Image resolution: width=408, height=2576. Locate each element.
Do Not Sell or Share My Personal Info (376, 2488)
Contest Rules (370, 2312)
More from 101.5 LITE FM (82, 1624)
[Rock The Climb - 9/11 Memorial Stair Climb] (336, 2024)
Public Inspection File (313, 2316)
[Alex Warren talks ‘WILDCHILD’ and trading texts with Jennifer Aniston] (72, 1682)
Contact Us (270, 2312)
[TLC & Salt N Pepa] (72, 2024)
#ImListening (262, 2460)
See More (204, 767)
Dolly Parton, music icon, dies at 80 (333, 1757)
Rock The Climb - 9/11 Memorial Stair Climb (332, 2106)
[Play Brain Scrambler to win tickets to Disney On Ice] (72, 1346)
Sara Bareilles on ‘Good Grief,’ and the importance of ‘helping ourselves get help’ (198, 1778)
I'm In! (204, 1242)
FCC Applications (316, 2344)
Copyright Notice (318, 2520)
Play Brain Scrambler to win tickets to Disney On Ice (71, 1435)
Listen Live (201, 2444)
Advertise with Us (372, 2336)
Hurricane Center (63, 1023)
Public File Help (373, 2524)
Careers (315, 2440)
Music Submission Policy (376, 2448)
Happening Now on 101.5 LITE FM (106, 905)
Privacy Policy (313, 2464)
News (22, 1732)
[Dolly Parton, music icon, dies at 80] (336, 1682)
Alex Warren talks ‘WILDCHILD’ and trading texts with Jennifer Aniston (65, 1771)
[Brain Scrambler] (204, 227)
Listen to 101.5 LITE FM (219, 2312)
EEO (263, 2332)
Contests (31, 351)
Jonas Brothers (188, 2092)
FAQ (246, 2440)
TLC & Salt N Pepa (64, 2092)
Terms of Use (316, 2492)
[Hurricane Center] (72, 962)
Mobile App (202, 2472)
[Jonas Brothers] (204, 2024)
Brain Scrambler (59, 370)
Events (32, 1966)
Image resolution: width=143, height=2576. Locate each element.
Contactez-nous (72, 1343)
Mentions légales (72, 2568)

__Work instruction__:
Only the lines from the start of the listing through the line with "Rock The Climb - 9/11 Memorial Stair Climb (332, 2106)" should be repeated, each exactly as it stands.

__Task result__:
Image resolution: width=408, height=2576. Locate each element.
Do Not Sell or Share My Personal Info (376, 2488)
Contest Rules (370, 2312)
More from 101.5 LITE FM (82, 1624)
[Rock The Climb - 9/11 Memorial Stair Climb] (336, 2024)
Public Inspection File (313, 2316)
[Alex Warren talks ‘WILDCHILD’ and trading texts with Jennifer Aniston] (72, 1682)
Contact Us (270, 2312)
[TLC & Salt N Pepa] (72, 2024)
#ImListening (262, 2460)
See More (204, 767)
Dolly Parton, music icon, dies at 80 (333, 1757)
Rock The Climb - 9/11 Memorial Stair Climb (332, 2106)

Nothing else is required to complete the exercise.